You are viewing a plain text version of this content. The canonical link for it is here.
Posted to solr-user@lucene.apache.org by Keith Dopson <kd...@ritternet.com> on 2018/03/07 05:43:27 UTC

What is creating certain fields?

My default query produces this:

|  {
         "id":"44419",
         "date":["11/13/17 13:18"],
         "url":["http://www.someurl.com"],
         "title":["some title"],
         "content":["some indexed content..........."],
         "date_str":["11/13/17 13:18"],
         "url_str":["http://www.someurl.com"],
         "title_str":["some title"],
         "_version_":1594211356390719488,
         "content_str":["some indexed content.........."]
},


In my managed_schema file, I only have five populated fields,

    <field name="id" type="string" indexed="true" stored="true" required="true" multiValued="false" />

    <field name="date"    type="text_general" indexed="false" stored="true"/>
    <field name="url"     type="text_general" indexed="false" stored="true"/>
    <field name="title"   type="text_general" indexed="true"  stored="true"/>
    <field name="content" type="text_general" indexed="true"  stored="true"/>

While other fields are declared, none of them are populated by my "post" command.

My question is "Where are the xxxxx_str fields coming from?
I.e., what is producing the
|
||"date_str":["...
"url_str":["...
"title_str":["...
"content_str":["...|

entries?

Thanks in advance.
|



Re: What is creating certain fields?

Posted by Cassandra Targett <ca...@gmail.com>.
I'll guess you're using Solr 7.x and those fields in your schema were
created automatically?

As of Solr 7.0, the schemaless mode field guessing added a copyField rule
for any field that's guessed to be text to copy the first 256 characters to
a multivalued string field.

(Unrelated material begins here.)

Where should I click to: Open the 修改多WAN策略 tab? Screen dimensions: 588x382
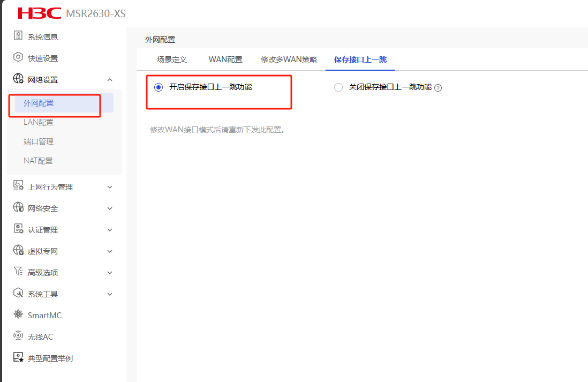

The way it works is a field is created with the
type "text_general", and a copyField is then automatically created with the
dynamic field rule "*_str" to create the multivalued string field.

This came from https://issues.apache.org/jira/browse/SOLR-9526.

You can prohibit the behavior if you want to by removing the copyField rule
section. See the docs for where in the solrconfig.xml you will want to
edit:
https://lucene.apache.org/solr/guide/schemaless-mode.html#enable-field-class-guessing
.

Cassandra

On Wed, Mar 7, 2018 at 9:46 AM, Erick Erickson <er...@gmail.com>
wrote:

> Maybe  a copyField is realizing the dynamic fields?
>
>
> On Wed, Mar 7, 2018 at 7:43 AM, David Hastings
> <ha...@gmail.com> wrote:
> > those are dynamic fields.
> >
> >   <dynamicField name="*_str" type="strings" docValues="true"
> > indexed="false" stored="false"/>
> >
> >
> > On Wed, Mar 7, 2018 at 12:43 AM, Keith Dopson <kd...@ritternet.com>
> wrote:
> >
> >> My default query produces this:
> >>
> >> |  {
> >>         "id":"44419",
> >>         "date":["11/13/17 13:18"],
> >>         "url":["http://www.someurl.com"],
> >>         "title":["some title"],
> >>         "content":["some indexed content..........."],
> >>         "date_str":["11/13/17 13:18"],
> >>         "url_str":["http://www.someurl.com"],
> >>         "title_str":["some title"],
> >>         "_version_":1594211356390719488,
> >>         "content_str":["some indexed content.........."]
> >> },
> >>
> >>
> >> In my managed_schema file, I only have five populated fields,
> >>
> >>    <field name="id" type="string" indexed="true" stored="true"
> >> required="true" multiValued="false" />
> >>
> >>    <field name="date"    type="text_general" indexed="false"
> >> stored="true"/>
> >>    <field name="url"     type="text_general" indexed="false"
> >> stored="true"/>
> >>    <field name="title"   type="text_general" indexed="true"
> >> stored="true"/>
> >>    <field name="content" type="text_general" indexed="true"
> >> stored="true"/>
> >>
> >> While other fields are declared, none of them are populated by my "post"
> >> command.
> >>
> >> My question is "Where are the xxxxx_str fields coming from?
> >> I.e., what is producing the
> >> |
> >> ||"date_str":["...
> >> "url_str":["...
> >> "title_str":["...
> >> "content_str":["...|
> >>
> >> entries?
> >>
> >> Thanks in advance.
> >> |
> >>
> >>
> >>
>

Re: What is creating certain fields?

Posted by Erick Erickson <er...@gmail.com>.
Maybe  a copyField is realizing the dynamic fields?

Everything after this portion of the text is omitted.